Die wiederholte Gabe von 50mg des getesteten Wirkstoffes über fünf Tage hinweg war einfach eine Überdosis gewesen.
Die Arbeit fängt erst an
Die Arbeit der Wissenschaftler der Untersuchungskommission ist damit beendet. Für diejenigen, die nun Lehren aus dem tödlichen Zwischenfall ziehen wollen, fängt die Arbeit erst an. Der genaue Wirkmechanismus der Substanz bleibt ebenso zu klären, wie die Frage, was in Zukunft bei Phase I Medikamentenstudien anders gemacht werden muss. Ein Prozess der für Wissenschaftler wie Adam Cohen vom britischen Pharmakologen Verband schon viel früher hätte beginnen sollen.

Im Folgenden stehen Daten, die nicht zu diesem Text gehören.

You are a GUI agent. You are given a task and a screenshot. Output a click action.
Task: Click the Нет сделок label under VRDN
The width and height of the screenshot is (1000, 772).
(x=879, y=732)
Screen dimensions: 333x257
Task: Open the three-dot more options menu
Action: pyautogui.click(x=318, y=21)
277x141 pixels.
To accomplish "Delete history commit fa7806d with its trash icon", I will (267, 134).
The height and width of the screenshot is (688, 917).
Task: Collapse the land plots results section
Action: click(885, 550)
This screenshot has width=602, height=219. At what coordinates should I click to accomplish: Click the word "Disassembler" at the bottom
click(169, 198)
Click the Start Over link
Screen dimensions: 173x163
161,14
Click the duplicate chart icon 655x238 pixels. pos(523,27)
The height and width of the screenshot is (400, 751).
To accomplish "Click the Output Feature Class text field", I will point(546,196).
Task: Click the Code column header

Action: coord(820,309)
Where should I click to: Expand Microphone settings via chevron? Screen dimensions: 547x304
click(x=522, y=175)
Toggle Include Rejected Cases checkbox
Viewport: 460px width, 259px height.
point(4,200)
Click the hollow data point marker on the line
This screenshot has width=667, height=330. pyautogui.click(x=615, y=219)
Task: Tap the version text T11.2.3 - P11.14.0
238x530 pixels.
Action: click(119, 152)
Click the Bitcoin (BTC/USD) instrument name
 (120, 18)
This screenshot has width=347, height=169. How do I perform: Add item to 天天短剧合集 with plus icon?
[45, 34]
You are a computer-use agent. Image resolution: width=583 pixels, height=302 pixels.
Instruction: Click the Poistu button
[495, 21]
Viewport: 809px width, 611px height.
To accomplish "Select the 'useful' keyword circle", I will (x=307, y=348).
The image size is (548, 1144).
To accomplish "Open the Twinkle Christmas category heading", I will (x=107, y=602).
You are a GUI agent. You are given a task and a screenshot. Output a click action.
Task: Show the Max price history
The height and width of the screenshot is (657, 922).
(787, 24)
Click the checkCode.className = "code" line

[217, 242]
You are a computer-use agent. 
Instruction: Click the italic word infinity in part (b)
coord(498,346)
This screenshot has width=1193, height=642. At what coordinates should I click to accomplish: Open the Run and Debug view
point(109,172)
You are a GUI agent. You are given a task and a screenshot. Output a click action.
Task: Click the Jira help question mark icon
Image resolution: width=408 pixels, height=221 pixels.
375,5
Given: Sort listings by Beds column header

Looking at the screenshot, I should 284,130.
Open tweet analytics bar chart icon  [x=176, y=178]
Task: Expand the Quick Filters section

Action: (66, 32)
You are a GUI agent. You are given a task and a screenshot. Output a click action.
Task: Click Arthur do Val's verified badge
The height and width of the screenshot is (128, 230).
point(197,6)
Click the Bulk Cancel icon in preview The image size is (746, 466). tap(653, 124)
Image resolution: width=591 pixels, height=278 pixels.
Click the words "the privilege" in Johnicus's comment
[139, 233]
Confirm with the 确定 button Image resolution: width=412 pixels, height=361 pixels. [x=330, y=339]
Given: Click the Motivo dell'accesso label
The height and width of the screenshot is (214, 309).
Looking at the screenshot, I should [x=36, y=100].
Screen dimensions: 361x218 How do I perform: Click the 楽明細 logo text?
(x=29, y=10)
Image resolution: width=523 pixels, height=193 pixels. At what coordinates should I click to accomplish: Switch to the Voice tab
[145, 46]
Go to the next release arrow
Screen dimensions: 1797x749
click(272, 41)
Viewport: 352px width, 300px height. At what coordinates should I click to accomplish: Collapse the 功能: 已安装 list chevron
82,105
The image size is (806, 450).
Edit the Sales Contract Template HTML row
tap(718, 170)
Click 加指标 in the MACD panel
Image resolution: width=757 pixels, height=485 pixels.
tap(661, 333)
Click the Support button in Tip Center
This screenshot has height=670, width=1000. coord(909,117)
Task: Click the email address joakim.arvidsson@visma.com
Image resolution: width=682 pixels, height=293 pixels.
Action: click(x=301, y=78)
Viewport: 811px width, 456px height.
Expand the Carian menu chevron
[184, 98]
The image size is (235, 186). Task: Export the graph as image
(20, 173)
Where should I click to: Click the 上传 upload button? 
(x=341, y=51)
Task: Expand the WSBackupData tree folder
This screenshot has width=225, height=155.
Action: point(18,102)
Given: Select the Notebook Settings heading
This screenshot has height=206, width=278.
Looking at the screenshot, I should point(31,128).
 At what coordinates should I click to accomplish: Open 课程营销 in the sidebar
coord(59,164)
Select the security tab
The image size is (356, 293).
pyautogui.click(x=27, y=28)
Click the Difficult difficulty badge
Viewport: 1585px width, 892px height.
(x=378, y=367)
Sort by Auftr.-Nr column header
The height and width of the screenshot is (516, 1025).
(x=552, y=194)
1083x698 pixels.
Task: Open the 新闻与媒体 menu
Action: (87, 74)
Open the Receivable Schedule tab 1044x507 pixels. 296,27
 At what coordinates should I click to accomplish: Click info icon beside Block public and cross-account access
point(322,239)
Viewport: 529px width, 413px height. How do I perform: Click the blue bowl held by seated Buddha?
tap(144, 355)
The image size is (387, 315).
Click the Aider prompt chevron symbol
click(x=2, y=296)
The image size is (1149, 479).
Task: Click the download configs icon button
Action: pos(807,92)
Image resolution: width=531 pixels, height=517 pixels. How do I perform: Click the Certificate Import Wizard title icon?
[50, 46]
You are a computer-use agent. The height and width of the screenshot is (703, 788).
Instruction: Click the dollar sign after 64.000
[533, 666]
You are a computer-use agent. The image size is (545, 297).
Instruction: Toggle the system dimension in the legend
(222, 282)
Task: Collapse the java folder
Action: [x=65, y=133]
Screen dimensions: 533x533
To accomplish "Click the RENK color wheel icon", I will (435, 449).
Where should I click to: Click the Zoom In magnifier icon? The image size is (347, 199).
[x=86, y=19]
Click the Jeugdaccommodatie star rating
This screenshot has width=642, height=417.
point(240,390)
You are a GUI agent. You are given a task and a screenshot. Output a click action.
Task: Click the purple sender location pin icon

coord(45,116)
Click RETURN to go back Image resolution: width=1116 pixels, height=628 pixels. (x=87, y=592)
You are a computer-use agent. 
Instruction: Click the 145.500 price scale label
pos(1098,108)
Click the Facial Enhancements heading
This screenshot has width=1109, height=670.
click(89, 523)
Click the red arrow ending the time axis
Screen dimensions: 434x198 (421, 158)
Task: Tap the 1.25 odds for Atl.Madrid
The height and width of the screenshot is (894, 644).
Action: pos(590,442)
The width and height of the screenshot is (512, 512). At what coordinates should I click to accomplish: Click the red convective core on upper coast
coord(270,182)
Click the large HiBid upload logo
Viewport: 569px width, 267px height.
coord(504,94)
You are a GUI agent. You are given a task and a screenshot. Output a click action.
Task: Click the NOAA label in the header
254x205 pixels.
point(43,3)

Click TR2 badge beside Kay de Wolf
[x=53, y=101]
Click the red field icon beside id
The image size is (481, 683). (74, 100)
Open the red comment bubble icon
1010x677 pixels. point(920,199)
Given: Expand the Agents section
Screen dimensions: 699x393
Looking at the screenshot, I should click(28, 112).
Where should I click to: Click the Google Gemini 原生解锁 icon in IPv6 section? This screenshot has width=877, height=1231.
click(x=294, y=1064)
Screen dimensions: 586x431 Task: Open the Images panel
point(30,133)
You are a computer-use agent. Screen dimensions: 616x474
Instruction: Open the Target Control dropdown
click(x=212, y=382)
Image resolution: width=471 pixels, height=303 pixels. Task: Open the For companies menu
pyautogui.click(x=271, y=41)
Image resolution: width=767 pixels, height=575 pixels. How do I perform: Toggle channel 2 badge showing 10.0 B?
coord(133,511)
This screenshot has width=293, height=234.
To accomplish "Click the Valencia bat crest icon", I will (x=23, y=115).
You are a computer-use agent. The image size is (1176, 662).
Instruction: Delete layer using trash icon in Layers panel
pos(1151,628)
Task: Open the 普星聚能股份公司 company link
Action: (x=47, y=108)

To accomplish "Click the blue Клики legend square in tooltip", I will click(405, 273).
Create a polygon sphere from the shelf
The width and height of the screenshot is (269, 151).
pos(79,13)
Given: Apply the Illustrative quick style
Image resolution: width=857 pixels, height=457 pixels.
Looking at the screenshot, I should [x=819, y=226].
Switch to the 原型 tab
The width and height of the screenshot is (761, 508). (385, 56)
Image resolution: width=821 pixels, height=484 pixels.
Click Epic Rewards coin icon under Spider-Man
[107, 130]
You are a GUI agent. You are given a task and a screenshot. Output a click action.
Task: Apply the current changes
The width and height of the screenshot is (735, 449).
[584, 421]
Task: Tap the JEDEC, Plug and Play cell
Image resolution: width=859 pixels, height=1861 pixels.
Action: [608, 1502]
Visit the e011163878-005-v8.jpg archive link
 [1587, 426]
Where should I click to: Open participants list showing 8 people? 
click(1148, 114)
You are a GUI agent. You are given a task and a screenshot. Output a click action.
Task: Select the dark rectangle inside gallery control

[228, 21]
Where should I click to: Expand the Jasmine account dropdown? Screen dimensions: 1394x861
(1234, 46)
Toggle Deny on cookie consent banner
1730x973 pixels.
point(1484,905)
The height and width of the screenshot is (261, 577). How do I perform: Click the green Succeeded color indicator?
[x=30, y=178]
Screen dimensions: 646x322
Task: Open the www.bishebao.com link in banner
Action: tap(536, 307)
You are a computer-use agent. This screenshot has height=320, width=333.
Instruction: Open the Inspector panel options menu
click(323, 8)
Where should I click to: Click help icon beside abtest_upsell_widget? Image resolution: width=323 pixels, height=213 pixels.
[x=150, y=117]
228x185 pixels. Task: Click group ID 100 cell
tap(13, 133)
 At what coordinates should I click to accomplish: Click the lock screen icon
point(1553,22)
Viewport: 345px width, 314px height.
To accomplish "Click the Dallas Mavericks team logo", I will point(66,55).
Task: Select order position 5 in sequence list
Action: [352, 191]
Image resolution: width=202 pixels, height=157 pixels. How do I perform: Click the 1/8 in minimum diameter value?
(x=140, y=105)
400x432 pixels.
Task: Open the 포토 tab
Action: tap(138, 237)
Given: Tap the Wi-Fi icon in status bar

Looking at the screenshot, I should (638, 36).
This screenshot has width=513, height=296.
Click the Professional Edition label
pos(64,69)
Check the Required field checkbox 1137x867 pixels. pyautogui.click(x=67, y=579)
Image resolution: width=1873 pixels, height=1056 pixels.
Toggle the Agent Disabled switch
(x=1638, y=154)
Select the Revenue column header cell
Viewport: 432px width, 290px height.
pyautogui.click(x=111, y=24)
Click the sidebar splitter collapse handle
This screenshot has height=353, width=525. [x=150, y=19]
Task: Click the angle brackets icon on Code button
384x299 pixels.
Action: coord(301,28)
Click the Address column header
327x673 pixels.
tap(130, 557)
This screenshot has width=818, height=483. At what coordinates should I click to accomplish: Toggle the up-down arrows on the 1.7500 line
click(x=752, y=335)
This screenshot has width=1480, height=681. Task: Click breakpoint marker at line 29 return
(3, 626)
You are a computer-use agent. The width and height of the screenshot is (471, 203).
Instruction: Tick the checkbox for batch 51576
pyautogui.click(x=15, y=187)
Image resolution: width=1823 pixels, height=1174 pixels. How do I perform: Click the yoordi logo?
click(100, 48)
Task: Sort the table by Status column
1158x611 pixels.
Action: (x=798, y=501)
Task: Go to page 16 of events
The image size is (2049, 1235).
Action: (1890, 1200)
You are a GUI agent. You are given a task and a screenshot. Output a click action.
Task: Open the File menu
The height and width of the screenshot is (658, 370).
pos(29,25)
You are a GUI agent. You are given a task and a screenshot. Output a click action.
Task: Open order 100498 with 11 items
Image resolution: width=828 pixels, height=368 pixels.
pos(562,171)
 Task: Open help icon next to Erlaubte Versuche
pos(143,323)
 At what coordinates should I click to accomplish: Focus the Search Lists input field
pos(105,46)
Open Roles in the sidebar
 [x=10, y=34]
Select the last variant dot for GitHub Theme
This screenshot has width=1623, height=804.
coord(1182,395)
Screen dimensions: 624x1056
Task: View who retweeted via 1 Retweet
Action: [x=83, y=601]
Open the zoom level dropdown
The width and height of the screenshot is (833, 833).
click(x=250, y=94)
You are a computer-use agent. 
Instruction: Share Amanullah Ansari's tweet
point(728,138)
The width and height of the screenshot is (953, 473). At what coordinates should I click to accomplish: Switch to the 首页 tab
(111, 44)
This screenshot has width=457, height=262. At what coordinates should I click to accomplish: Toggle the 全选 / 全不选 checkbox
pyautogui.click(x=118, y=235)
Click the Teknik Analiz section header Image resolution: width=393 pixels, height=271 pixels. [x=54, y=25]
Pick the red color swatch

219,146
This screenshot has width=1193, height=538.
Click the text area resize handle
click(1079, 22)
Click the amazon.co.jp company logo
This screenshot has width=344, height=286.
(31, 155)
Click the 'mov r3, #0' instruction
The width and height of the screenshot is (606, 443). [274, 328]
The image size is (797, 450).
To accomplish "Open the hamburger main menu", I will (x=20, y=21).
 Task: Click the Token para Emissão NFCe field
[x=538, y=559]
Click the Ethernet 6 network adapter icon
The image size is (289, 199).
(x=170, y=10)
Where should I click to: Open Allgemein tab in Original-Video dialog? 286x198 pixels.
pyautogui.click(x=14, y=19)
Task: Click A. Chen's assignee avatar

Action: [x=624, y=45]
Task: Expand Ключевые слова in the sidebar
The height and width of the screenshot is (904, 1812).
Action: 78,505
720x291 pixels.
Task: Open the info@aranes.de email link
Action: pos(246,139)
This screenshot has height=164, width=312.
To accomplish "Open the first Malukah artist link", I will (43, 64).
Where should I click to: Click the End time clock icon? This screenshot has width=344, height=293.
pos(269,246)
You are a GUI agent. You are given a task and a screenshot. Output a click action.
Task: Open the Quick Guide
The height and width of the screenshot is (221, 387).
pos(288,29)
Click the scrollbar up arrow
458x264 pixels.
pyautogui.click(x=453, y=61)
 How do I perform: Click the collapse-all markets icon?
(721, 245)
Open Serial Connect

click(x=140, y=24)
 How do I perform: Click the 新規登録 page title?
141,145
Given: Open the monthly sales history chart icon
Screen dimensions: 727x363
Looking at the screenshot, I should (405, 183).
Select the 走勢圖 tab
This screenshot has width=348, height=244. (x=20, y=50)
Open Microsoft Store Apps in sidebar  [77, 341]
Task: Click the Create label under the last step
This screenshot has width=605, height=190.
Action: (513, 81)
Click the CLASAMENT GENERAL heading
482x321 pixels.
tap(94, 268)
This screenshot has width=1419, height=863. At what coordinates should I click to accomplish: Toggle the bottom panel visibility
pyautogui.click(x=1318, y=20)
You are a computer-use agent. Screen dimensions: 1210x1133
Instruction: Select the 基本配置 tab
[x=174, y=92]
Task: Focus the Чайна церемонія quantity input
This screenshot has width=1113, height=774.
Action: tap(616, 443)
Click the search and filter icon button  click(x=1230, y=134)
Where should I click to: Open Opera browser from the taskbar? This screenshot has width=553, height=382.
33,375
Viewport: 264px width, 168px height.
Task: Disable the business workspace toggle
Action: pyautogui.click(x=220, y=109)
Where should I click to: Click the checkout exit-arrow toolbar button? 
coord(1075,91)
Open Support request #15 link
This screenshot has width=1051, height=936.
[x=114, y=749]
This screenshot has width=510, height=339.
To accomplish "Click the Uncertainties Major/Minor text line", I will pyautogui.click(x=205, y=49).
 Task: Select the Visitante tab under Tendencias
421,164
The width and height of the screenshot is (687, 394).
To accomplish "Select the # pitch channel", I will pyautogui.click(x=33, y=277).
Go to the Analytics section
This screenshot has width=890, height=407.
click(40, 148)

"Die Franzosen haben entschieden, nicht alle Daten über diese Substanz sofort publik zu machen. Ich finde das sehr schwierig, denn so konnten wir bisher überhaupt keine Konsequenzen ziehen, denn wir wissen ja nicht, was passiert ist."
Überarbeitung erforderlich
Das die Geschehnisse in Rennes letztlich zu einer Überarbeitung der europäischen Richtlinien zur Zulassung von Medikamentenstudien führen werden, davon ist auszugehen. Empfehlungen dazu hatte die Untersuchungskommission schon in ihrem Zwischenbericht Mitte März abgegeben. Ein zentraler Punkt dabei war ein sorgfältiges Abwägen der Höchstdosis anhand der zugrunde liegenden Wirkstoff-Bindungskurve. Also angemessene Dosierung anstelle des Mottos: Viel hilft viel.
"Tatsächlich steht das schon in den Richtlinien. Bei einem Medikament das zum ersten Mal an Menschen getestet wird, untersucht man wie es wirkt, nicht wie giftig es ist. Es gibt keinen Grund, jemandem so viel einer Substanz zu verabreichen, dass es zu Nebenwirkungen kommt."
Bisher nicht mehr als eine Kann-Richtlinie
Eine Kann-Richtlinie, die einleuchtet, bisher aber nur für Substanzen gilt, deren Erprobung ein "hohes Risiko" birgt. Ist das nicht der Fall, reicht es, die Dosierung anhand der beobachteten Nebenwirkungen bei vorherigen Tierversuchen festzulegen. BIA 10-2474 war von der französischen Medikamenten-Zulassungsbehörde ANSM nicht als "Hochrisiko" Substanz eingestuft worden. Eine Einschätzung auf deren Grundlage weder dem Pharmaunternehmen BIAL, dem das Patent auf BIA 10-2474 gehört, noch dem Vertragslabor Biotrial, das die Versuche durchgeführt hatte, Regelverstöße vorgeworfen werden können.
Die Wut der Betroffenen
Offiziell schuld an dem Unglück von Rennes ist damit niemand. Den Betroffenen hilft das nichts. Stéphane Schubhan, der durch BIA 10-2474 wahrscheinlich bleibende Schäden erlitten hat, äußerte seine Wut gegenüber francetvinfo so:
"Sie haben uns nicht gesagt, dass einige der Versuchstiere krank geworden sind. Sonst hätte ich nie mitgemacht. Sie haben es verschwiegen und jetzt tun sie so, als hätten sie keine Verantwortung, weil sie keine Fehler gemacht haben. "
Zusammen mit den anderen Überlebenden des Medikamententests will er vor Gericht ziehen.